The controls we have today are more about exposure reduction: local/self-managed storage, retention policies, stored-body caps, and explicit operator-driven export. First-class redaction policies before export are the right next step, and we are adding that to the roadmap.
If you have a strong view on what the redaction policy should look like — rule-based filters, schema-aware tool-result filtering, allowlists, or review gates — I’d love to capture that in an issue or PR.
Debugging AI agent behavior has been painful for our team because we're always working backward from logs after something breaks. The passive observability angle here is interesting — if it captures what's happening without requiring changes to the agent code, that removes a real barrier to adoption. Does Heron work with cloud-hosted agents or only local/on-prem setups?
Heron
@kudiff Yes, with one important distinction: Heron does not need changes inside the agent code, but it still needs a capture point you control.
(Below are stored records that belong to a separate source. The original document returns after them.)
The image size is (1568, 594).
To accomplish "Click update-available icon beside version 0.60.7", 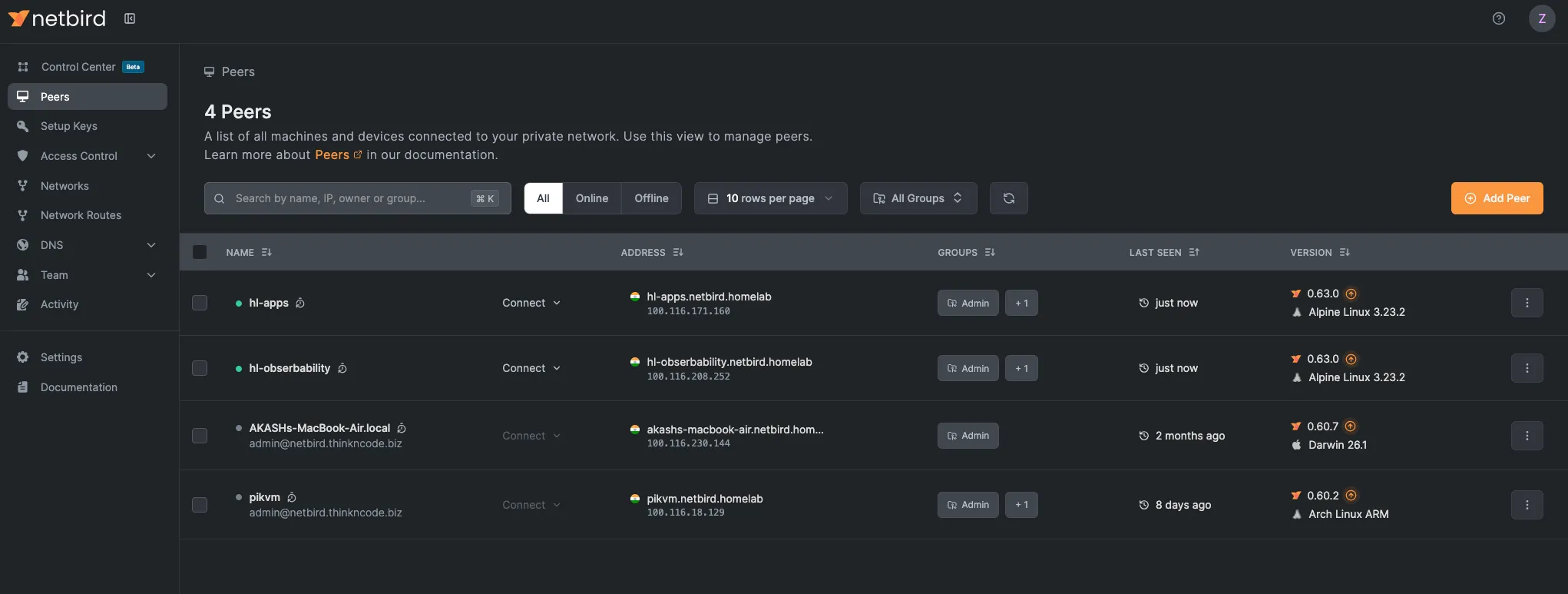I will (1350, 426).
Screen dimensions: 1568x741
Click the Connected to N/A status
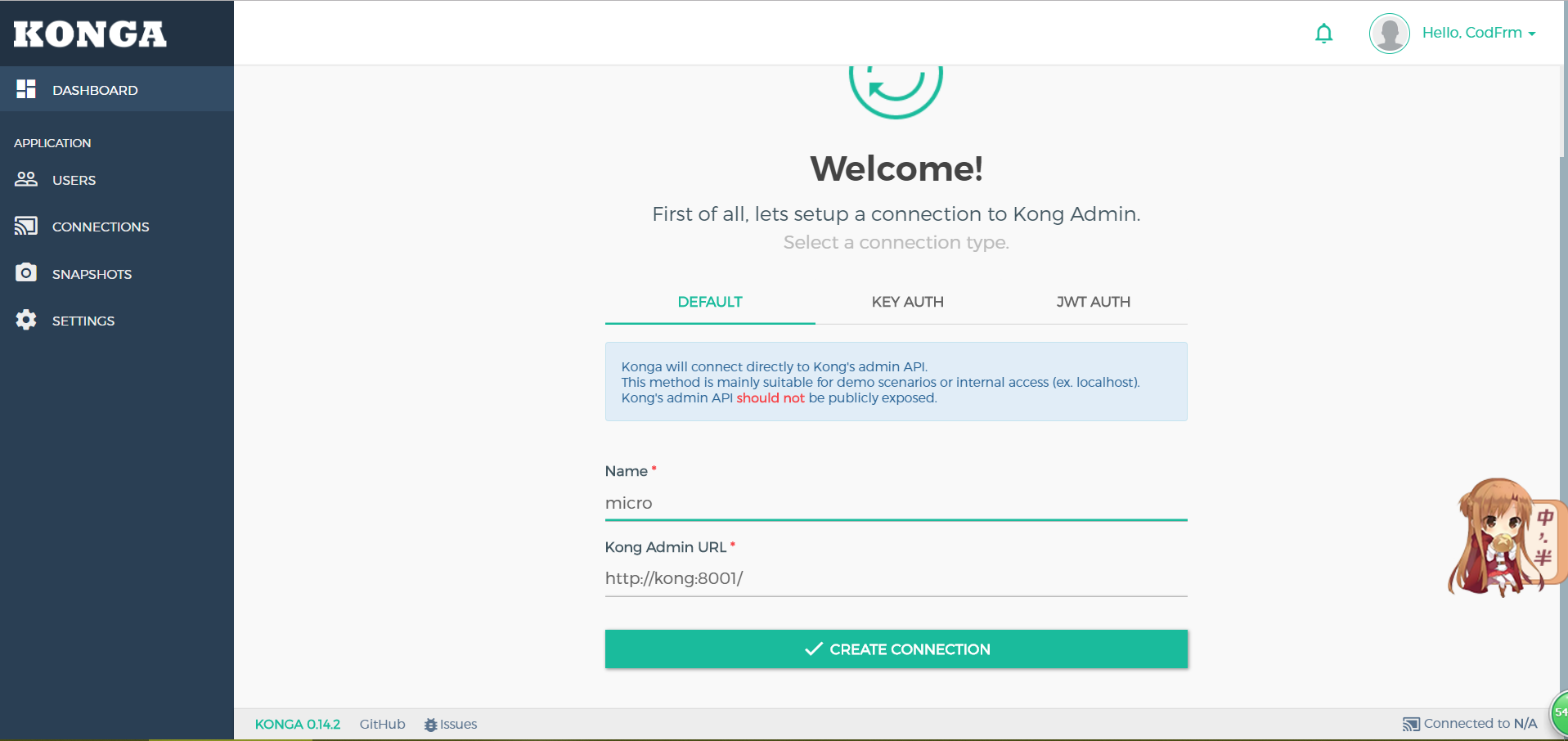1471,724
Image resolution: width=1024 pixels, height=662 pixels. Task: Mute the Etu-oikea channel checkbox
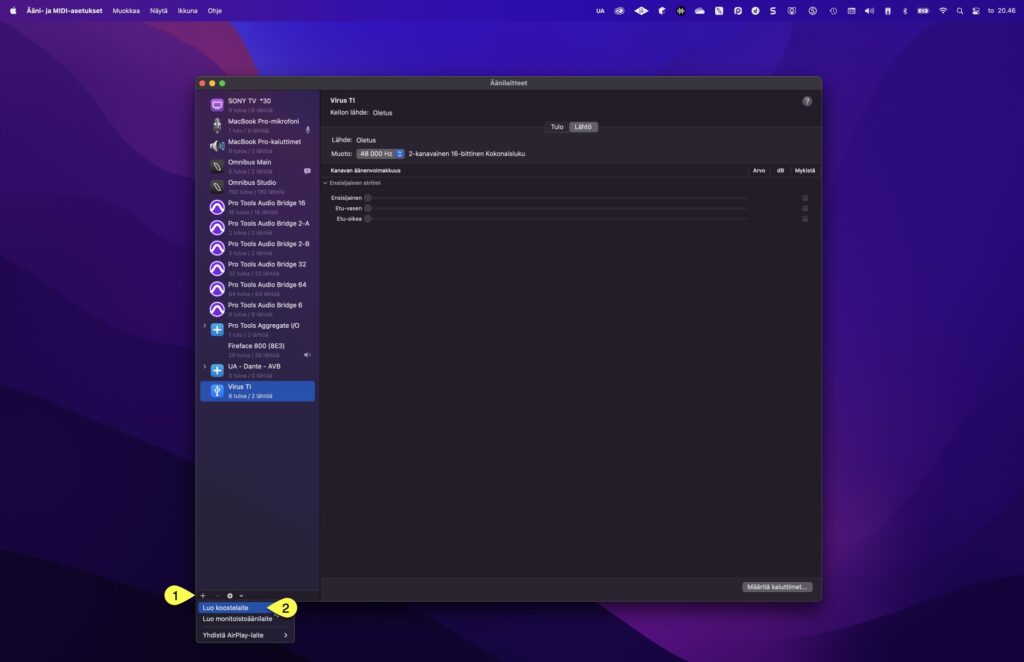click(x=805, y=218)

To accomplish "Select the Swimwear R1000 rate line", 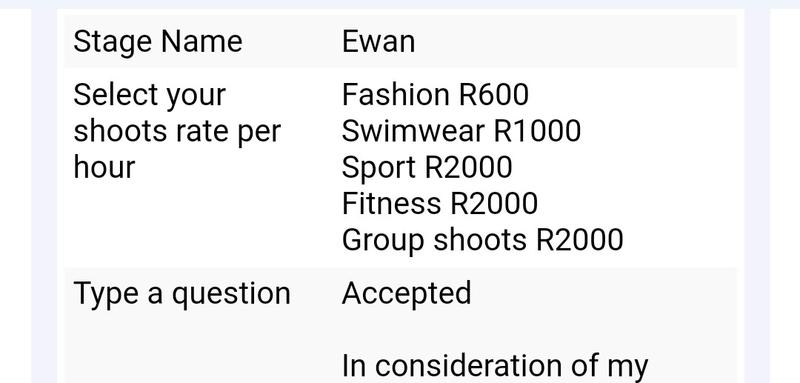I will click(461, 131).
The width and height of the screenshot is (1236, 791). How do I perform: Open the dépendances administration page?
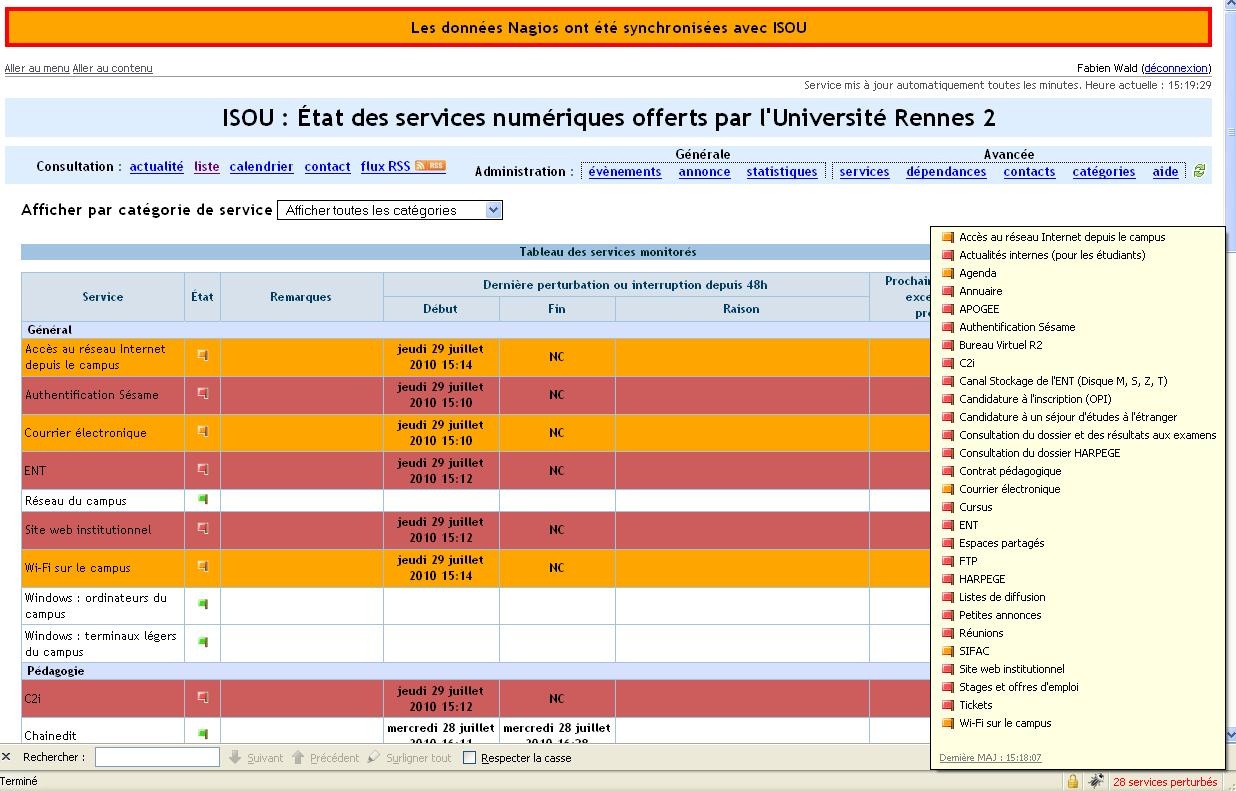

If your agents run on your own cloud infrastructure — VMs, Kubernetes nodes, inference hosts, gateways, or behind a TLS terminator — Heron can work there. You can run it on the relevant host, feed it traffic through cloud-probe/pcap, or use the opt-in eBPF mode on the Linux host where the agent process makes the LLM calls.
If by “cloud-hosted” you mean a fully managed third-party agent where you cannot access the host, network path, TLS boundary, or any log/export stream, Heron cannot observe it from the outside.
So the short version is: cloud infra you control, yes; opaque managed SaaS agents, only if they expose a capture or export point.